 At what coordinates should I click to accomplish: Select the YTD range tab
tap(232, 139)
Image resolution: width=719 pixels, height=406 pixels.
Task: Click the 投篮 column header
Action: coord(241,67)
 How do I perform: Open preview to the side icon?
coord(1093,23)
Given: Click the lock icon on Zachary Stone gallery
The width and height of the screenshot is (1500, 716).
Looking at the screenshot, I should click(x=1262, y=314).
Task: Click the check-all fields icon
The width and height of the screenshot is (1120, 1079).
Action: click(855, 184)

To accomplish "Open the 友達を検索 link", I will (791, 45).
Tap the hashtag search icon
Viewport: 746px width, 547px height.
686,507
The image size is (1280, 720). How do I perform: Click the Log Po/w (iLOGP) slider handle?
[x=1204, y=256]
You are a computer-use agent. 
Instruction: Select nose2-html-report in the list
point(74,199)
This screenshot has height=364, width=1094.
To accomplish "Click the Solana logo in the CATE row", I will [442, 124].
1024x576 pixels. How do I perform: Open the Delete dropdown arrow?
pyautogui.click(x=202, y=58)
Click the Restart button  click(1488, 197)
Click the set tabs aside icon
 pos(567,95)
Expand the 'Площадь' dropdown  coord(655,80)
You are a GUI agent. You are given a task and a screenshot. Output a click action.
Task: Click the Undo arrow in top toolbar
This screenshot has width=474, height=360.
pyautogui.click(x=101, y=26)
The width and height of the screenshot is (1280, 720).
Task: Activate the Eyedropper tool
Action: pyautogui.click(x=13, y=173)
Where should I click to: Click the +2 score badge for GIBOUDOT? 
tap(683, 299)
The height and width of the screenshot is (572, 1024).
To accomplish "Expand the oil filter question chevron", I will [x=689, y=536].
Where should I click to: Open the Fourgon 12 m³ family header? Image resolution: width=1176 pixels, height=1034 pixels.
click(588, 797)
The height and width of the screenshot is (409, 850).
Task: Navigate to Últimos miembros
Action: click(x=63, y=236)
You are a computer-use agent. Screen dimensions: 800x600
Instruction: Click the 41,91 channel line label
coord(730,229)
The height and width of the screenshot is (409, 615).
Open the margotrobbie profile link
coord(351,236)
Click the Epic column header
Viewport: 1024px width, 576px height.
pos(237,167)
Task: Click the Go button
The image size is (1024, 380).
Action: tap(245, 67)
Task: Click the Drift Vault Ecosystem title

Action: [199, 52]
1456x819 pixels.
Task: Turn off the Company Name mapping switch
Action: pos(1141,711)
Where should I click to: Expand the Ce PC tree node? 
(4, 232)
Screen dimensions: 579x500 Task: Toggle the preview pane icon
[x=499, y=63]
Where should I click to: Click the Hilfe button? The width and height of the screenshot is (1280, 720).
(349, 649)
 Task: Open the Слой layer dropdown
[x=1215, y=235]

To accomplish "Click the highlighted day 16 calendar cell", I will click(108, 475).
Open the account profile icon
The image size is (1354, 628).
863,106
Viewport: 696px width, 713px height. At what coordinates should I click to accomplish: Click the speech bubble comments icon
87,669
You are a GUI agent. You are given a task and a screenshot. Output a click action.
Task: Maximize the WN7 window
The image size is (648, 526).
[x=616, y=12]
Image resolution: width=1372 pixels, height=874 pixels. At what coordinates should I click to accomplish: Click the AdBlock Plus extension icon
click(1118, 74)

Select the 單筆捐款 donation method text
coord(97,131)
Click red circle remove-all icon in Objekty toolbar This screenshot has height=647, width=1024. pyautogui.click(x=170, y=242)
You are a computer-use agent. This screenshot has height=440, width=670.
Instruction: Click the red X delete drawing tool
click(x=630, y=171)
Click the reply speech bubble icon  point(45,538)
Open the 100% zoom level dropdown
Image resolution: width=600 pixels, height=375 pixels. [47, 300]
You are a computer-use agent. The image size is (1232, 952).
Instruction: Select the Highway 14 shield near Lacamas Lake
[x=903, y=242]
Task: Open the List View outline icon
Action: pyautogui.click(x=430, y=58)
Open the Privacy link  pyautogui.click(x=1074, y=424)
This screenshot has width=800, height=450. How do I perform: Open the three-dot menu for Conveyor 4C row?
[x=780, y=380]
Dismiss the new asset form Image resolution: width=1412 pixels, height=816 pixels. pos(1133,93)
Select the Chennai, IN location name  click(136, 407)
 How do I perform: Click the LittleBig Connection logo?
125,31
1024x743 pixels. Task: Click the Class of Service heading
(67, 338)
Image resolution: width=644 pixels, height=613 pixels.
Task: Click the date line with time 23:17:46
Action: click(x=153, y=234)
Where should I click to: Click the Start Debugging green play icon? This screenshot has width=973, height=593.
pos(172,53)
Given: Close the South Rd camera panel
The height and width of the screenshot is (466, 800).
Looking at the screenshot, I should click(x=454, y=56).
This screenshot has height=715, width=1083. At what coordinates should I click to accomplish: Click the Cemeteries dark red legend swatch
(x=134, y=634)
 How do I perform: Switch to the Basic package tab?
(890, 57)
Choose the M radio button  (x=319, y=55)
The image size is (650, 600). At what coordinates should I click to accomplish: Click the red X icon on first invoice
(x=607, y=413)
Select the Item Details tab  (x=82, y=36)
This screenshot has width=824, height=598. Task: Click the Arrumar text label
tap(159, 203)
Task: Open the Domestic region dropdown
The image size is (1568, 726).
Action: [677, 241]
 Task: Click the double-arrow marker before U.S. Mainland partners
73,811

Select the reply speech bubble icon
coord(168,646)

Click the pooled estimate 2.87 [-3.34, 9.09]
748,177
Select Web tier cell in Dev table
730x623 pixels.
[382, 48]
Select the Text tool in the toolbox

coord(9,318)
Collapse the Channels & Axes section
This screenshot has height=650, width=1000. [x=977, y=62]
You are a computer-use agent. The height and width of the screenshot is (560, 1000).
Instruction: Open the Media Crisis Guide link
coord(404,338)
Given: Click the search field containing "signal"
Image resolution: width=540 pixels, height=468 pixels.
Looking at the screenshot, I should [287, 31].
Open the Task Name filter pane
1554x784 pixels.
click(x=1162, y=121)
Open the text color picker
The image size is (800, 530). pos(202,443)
※ ※ ※
#### REQUIRED WORK
For the string "computer", show each line of the entries above where it occurs.

#### EXPECTED ANSWER
You are a computer-use agent. 
You are a computer-use agent. Screen dimensions: 800x600
You are a computer-use agent. This screenshot has height=440, width=670.
You are a computer-use agent. The image size is (1232, 952).
You are a computer-use agent. The height and width of the screenshot is (560, 1000).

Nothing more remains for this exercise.